DICK, (SOBRE)EXPLICADO Y TRASCENDENTE La obra de Philip K. Dick se ha convertido -por las ingeniosas y provocativas ideas de sus "conceptos"- en fuente de inspiración inagotable para una industria ávida de propuestas. En este caso, el guionista de La nueva gran estafa y Bourne: el ultimátum apeló para su debut en la dirección a Adjustement Team, un cuento de 1954 en el que se trabaja sobre la idea de que hay un grupo de superpoderosos agentes encargados de manejar el devenir de la raza humana para evitar que la misma caiga en el caos autodestructivo. Ambientada en la Nueva York contemporánea, Los agentes del destino tiene como protagonista a David Norris (Matt Damon), un chico rebelde de la política que se ha convertido en el legislador más joven de los Estados Unidos pero que corre el riesgo de dilapidar su carisma por cierta tendencia a los excesos. que se enamora de Elise Sellas (Emily Blunt), una ascendente bailarina inglesa. Entre ambos surge una intensa pasión, pero allí aparecerá el "equipo de ajuste" para impedir que la relación prospere. No conviene adelantar nada más.
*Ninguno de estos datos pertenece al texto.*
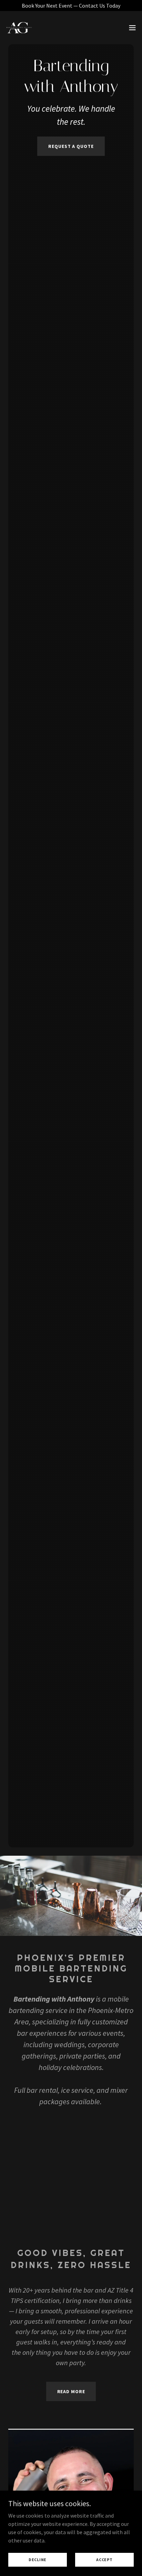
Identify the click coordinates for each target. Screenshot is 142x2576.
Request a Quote (70, 146)
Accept (104, 2559)
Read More (71, 2391)
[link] (19, 27)
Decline (38, 2559)
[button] (132, 28)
El film tiene ciertos hallazgos visuales, algunos esbozos inquietantes en su mirada existencialista, pero Nolfi cede a una doble tentación que termina por arruinar buena parte del interés: se vuelve didáctico (todo es explicado hasta el detalle) y, para peor, se pone solemne y trascendente. Esa excesiva autoimportancia es la que termina transformando a lo que en principio parecía como un buen entretenimiento con toques de romance, comedia y ciencia ficción en un film pretencioso pero que, en definitiva, termina resultando bastante banal.